来年4月の徳島県知事選に、県議の岸本泰治氏(61)=徳島市国府町府中=が立候補する意向を固めたことが17日、分かった。近く正式に表明する。既に現職の飯泉嘉門氏(58)が5選出馬を表明しており、県知事選で現職に共産党公認候補以外が挑む構図は飯泉県政下では初めてとなる。岸本氏は同日、自民党県連に推薦申請した。
岸本氏は徳島新聞の取材に対し「5期20年の県政運営は長すぎる。
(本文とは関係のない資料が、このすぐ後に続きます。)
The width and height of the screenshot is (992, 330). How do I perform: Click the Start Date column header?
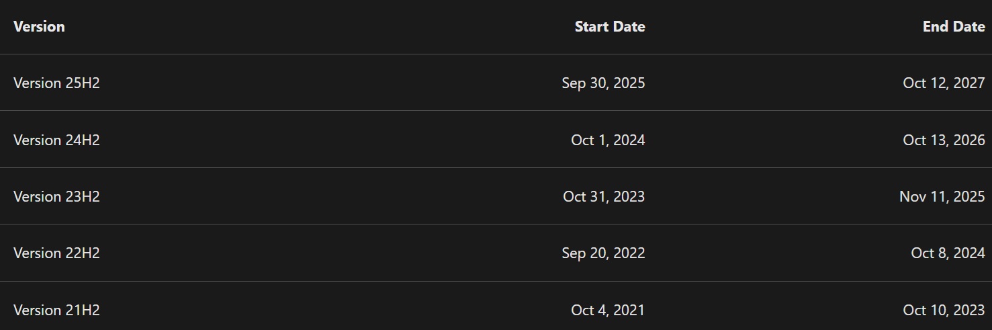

一新する必要がある」と立候補の動機を説明しており、多選の是非を軸に論戦が繰り広げられるとみられる。
また飯泉県政について、「『vs東京』『オンリーワン』とキャッチフレーズが躍るばかりで成果が上がっていない。とくしま記念オーケストラ事業を巡る数々の疑惑も多選の弊害の象徴だ」と批判。情報発信・交流拠点「ターンテーブル」を東京都内に整備した事業などを「独善的な無駄遣いだ」と問題視し、県政刷新を訴えている。
公約には、知事の任期を制限する多選禁止条例の制定を盛り込む考えを示した上で「不透明な発注や無駄遣いをなくす。東京ではなく県民に顔を向けた温かい県政を実現したい」と述べた。
岸本氏は徳島市出身。1983年に同志社大経済学部を卒業し徳島そごうに入社した。2007年4月の県議選で初当選し、現在3期目。自民党県連副幹事長、同党徳島市・名東郡第3支部長を務める。
県知事選に向けては、飯泉氏も自民党県連に推薦を申請している。このほか、共産党県委員会が候補者擁立を検討している。